If you want to use Lucene, there are two ways to add it to MediaWiki. The standard way is by installing the extensions Lucene-search and MWSearch. Lucene-search is not really an extension, though it’s billed that way: it’s just the code for Lucene itself, installed on Wikimedia’s code repository. Lucene is written in Java, so you’ll need Java installed as well. MWSearch is the actual MediaWiki extension that connects the search input to the Lucene back end.

The other way is to install the SolrStore extension, which works with Apache Solr (a search platform that includes Lucene), as well as with Semantic MediaWiki. SolrStore allows for both free-text searches and SMW property-based searches. Unfortunately, the extension doesn’t currently allow for searching on misspellings and synonyms, as Lucene/MWSearch does.

You can see the three extensions here:

https://www.mediawiki.org/wiki/Extension:Lucene-search

https://www.mediawiki.org/wiki/Extension:MWSearch

https://www.mediawiki.org/wiki/Extension:SolrStore

To add Sphinx instead, you need to install Sphinx, as well as the SphinxSearch MediaWiki extension. You can view that one here:

https://www.mediawiki.org/wiki/Extension:SphinxSearch

Finally, there’s the Elasticsearch engine, which is available via the MediaWiki extension called CirrusSearch:

https://www.mediawiki.org/wiki/Extension:CirrusSearch

CirrusSearch was only released in June 2013, but given its advantages, it may well become the standard MediaWiki search extension before too long.
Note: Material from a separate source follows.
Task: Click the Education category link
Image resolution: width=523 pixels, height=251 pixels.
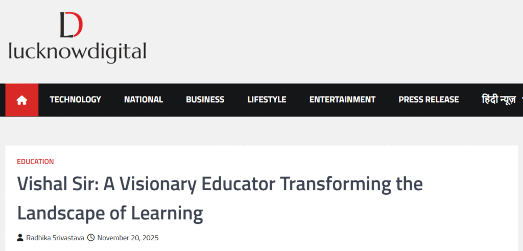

One common request is the ability to search through uploaded files, such as Word documents and PDFs. This functionality is available, although currently it’s tricky to set up, and costs money. You have to install the SearchBlox application (not open source, and not free), and then use the SearchBlox extension:

https://www.mediawiki.org/wiki/Extension:SearchBlox

Both the Lucene and Elasticsearch engines natively provide support for searching through such documents, though, so perhaps it’s just a matter of time until such functionality is easily available through one or more of the extensions above.

Using an outside search engine

The other possibility for search is to use an outside search engine, and the overwhelming favorite for this option is Google. Google provides an easy-to-install "custom search" functionality, which is documented at:

http: //www.google.com/cse/

The usual approach to installing it in MediaWiki is to use the extension “Google Custom Search Engine”, which lets you place the input for this custom search anywhere on the page, including in place of the existing search input:

https://www.mediawiki.org/wiki/Extension:Google_Custom_Search_Engine

There are a few advantages to using Google’s search in place of an internal one: Google’s search interface is top-notch, and it’s also very well-known to people. And instead of searching through the wikitext, as most internal MediaWiki search options will do, a Google search will look at what’s actually displayed on the page ­ which in some cases could be quite different, especially if extensions like Widgets or External Data are used.

There are also some downsides, though: this setup only works for public wikis, unless you’re willing to pay to install a local Google search engine on your site. And it will take some time for Google (or any other outside engine) to see changes to your wiki, so recent edits will most likely not show up in search results.